Guidelines for carbohydrate ingestion during exercise end here since solid, supportive scientific evidence also ends here. But, in practice, higher absorption rates have been achieved despite the underlying mechanisms for that are not completely understood. It is believed that the glucose transporter GLUT2 – it transports glucose from the enterocyte to the systemic circulation – translocates to the basal membrane in response to high carbohydrate intakes and aids in their absorption from the intestinal lumen. This may explain, at least partially, the extraordinary high carbohydrate intakes seen in many top-level athletes.
Science is destinated to be always behind reality, and there are many phenomena for which we don’t have an explanation yet. We should not limit our possibilities to succeed but seek for explanations and underlying mechanisms for what we see it is possible through science.
As in all cases, the success of any strategy is practice, practice, and practice. Here, specially when somebody is reaching carbohydrate intakes over 30 grams per hour, training the nutritional strategies and getting used to them is crucial. This will reduce gastrointestinal problems as a result of adaptations in the gut, which will result in enhanced exercise performance.
These carbohydrate guidelines can be achieved through either energy bars, gels, chews, carbohydrate-containing drinks and food. Carbohydrate-containing drinks, gels, and chews are the most appropriate carbohydrate sources for most situations. However, when the duration of exercise increases (I would say to 90 minutes or more, although this is merely personal) solid foods like energy bars or the popular “rice cake” are necessary.
Also, as exercise duration increases, so does the relevance of the taste of food. By alternating sweet and savory food we manage to reduce the chances that our athlete becomes saturated of eating and increase his or her ability and desire to eat more, which results in higher carbohydrate intakes and, in turn, greater exercise performance.
Finally, don’t forget that carbohydrate intakes should be balanced with a fluid intake plan.
It is clear that carbohydrate ingestion during exercise increases exercise capacity and, thus, exercise performance. But it is fundamental to know how to implement this strategy during training sessions and competitions.
To achieve such effects, guidelines of carbohydrate ingestion during exercise have been established by gathering all the available information.

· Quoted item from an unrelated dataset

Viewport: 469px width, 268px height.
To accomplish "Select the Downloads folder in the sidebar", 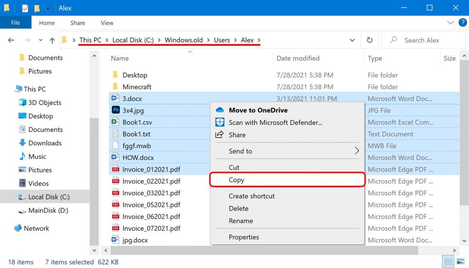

Not only these carbohydrate recommendations advices about the amount of carbohydrate, but they also give directions regarding the type of carbohydrate that it should ingested in each situation.
I hope you found this blog interesting and useful! See you soon!
- Jeukendrup, Asker. 2014. “A Step Towards Personalized Sports Nutrition: Carbohydrate Intake During Exercise.” Sports Medicine 44: 25–33.